When implementing HTTPS across multiple web servers behind a load balancer, you essentially have three architectural approaches:
// Option 1: SSL termination at LB only
[Client] --HTTPS--> [LB] --HTTP--> [Web Servers]
// Option 2: SSL passthrough with shared cert
[Client] --HTTPS--> [LB] --HTTPS--> [Web Servers (same cert)]
// Option 3: SSL passthrough with unique certs
[Client] --HTTPS--> [LB] --HTTPS--> [Web Servers (unique certs)]

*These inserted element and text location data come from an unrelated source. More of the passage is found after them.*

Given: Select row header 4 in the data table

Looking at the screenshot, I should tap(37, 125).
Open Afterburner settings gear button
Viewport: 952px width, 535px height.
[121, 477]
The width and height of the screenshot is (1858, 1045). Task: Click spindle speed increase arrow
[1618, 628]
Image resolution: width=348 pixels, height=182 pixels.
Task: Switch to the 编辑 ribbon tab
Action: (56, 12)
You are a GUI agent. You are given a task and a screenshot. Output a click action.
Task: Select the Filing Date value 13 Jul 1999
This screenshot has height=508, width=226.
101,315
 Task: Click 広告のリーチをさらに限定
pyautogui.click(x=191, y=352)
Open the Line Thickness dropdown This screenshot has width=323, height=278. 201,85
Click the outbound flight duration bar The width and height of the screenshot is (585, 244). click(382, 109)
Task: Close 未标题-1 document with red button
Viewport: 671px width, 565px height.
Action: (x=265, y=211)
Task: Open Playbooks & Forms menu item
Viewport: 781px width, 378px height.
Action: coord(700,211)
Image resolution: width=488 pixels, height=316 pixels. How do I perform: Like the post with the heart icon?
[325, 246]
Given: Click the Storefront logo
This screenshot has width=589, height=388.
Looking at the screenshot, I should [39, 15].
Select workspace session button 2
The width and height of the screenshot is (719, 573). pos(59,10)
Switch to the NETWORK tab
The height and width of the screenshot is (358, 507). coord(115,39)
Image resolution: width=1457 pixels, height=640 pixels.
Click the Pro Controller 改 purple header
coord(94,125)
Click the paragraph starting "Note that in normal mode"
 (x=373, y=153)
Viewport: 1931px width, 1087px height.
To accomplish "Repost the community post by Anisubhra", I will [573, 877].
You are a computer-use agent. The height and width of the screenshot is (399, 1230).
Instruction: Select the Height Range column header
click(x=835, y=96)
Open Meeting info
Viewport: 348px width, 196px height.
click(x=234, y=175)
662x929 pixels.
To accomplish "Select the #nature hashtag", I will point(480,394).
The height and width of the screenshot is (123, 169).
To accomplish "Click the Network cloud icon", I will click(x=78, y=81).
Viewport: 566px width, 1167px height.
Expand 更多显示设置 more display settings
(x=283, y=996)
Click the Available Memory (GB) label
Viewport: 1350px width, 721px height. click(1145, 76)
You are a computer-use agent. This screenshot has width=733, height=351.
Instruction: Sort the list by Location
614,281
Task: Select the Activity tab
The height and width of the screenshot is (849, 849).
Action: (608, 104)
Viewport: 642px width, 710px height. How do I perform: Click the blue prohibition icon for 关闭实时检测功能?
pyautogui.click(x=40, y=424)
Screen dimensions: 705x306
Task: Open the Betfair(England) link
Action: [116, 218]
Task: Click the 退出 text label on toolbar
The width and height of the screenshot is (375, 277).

For the same domain across multiple servers, you can use identical certificates on all backend servers when:
- Using SSL passthrough configuration
- Maintaining identical certificate chains
- Private keys are securely distributed
Here's how to implement SSL termination at the load balancer level:
frontend https-in
bind *:443 ssl crt /etc/ssl/certs/domain.pem
default_backend web_servers
backend web_servers
balance roundrobin
server web1 192.168.1.10:80 check
server web2 192.168.1.11:80 check
server web3 192.168.1.12:80 check
Consider unique certificates per server when:
- Implementing mutual TLS (mTLS) between LB and backends
- Using hostname-based routing to specific servers
- Meeting compliance requirements for key isolation
For large deployments, consider these patterns:
# Using certbot with shared storage:
for server in web{1..5}; do
ssh $server "certbot certonly --standalone -d example.com \
--non-interactive --agree-tos \
--email admin@example.com"
done
# Or with centralized certificate distribution:
ansible web_servers -m copy \
-a "src=/central/certs/ dest=/etc/ssl/certs/"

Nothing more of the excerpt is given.